2.1. High-Accuracy Models

Recent advancements in semantic segmentation have been driven by efficient feature fusion and powerful feature extraction techniques. U-Net [30] has excelled in the medical domain by using skip connections to integrate feature maps at different scales, while PSPNet [31] employs atrous convolutions to capture multiscale context.

To enhance performance further, researchers have introduced transformer-based models. ViT [17] adapts the transformer architecture to image segmentation by processing image patches as sequences, leveraging self-attention to capture the global dependencies crucial for precise segmentation. SegFormer [19] uses hierarchical transformers for multiscale feature extraction as well as integrating features with the multilayer perceptron (MLP) decoder, eliminating positional encoding, and enhancing robustness.

Researchers have also explored the benefits of using larger convolutional kernels; ConvNeXt [32] integrates modern CNN design with 7 × 7 convolutions to enhance feature representation and efficiently capture long-range dependencies, while RepLKNet [33] uses 31 × 31 convolutions to capture extensive spatial information and re-parameterizes kernels for efficient inference, thereby leveraging large receptive fields with minimal computational cost.

However, these models often require significant parameter counts and computational resources to capture multiscale features. As a result, most tend to have large sizes and slow inference speeds, hindering their practical application.

2.2. Lightweight Models

Traditional semantic segmentation models often require substantial computational resources, with some models demanding tens of billions of operations per second, potentially exceeding the computational capabilities of edge platforms. Consequently, recent research has focused on designing lightweight neural networks that achieve real-time performance.

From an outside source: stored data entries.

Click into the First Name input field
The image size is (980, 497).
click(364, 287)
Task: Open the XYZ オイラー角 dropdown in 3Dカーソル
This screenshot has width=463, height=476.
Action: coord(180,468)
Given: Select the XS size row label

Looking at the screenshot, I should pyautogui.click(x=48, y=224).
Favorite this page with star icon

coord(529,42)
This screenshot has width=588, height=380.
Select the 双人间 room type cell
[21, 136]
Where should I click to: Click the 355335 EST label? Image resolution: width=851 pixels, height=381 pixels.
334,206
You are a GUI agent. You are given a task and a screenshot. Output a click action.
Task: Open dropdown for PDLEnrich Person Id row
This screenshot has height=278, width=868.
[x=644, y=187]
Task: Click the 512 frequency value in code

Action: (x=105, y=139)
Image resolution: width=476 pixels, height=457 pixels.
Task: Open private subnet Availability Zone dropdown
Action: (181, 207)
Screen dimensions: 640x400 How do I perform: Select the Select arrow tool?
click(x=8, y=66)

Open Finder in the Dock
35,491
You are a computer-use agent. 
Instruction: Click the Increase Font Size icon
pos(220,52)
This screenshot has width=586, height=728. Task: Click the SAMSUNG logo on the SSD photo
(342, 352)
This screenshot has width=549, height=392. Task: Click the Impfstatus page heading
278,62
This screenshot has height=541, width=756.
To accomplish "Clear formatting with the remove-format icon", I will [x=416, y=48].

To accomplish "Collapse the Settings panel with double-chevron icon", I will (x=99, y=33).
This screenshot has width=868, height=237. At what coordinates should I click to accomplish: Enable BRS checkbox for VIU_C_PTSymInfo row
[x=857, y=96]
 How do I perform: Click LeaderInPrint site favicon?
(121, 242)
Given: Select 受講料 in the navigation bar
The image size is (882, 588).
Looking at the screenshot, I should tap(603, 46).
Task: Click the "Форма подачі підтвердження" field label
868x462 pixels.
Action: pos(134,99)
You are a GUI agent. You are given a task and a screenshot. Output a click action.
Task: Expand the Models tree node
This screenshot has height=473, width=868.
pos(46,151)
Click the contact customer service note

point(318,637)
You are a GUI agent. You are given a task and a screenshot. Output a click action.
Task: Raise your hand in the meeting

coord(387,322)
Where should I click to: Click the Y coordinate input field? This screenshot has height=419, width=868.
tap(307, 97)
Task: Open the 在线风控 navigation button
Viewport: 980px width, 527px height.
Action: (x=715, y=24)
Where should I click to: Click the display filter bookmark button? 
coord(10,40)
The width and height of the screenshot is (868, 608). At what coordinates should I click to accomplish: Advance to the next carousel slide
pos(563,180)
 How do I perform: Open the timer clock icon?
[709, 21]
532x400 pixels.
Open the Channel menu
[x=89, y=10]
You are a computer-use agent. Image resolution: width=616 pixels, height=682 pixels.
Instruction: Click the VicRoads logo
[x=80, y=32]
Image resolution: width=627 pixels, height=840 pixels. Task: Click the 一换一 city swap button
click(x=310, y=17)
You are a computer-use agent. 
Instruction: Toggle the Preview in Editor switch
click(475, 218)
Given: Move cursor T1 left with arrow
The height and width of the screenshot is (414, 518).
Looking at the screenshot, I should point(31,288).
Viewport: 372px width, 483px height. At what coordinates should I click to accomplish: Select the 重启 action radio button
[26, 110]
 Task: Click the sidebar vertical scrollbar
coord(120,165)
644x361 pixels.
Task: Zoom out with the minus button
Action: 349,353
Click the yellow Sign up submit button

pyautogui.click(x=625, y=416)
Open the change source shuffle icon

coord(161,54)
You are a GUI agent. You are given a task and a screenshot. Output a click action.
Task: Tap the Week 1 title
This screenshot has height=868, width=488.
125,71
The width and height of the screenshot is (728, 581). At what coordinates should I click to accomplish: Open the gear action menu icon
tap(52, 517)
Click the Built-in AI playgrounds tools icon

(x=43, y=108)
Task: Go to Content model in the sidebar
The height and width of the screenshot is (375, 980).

ENet [27] employs smaller-sized feature maps with fewer channels in the early layers of the network, and also reduces downsampling rates; however, this approach prioritizes speed over accuracy. While dilated convolutions can be used to achieve a larger receptive field, there is still a loss of spatial detail, especially in boundary areas. To compensate for the loss of detail, a dual-branch approach can be adopted to capture both low-level detail and high-level semantic information. BiSeNet [28] utilizes a spatial path to maintain the spatial dimensions of the original image, capturing rich spatial information, while a context path quickly performs downsampling to acquire global semantic information. HrSegNet [29] maintains a backbone branch with an unchanged scale, aiming to preserve spatial details, and introduces a semantic guidance branch to provide deep semantic information to the main branch. Although dual-branch network structures address both detail and semantic information, and can achieve real-time inference with GPU acceleration, the additional branches result in increased parameter count and computational demand. Therefore, deploying such models on drone platforms without high-performance GPUs is not feasible.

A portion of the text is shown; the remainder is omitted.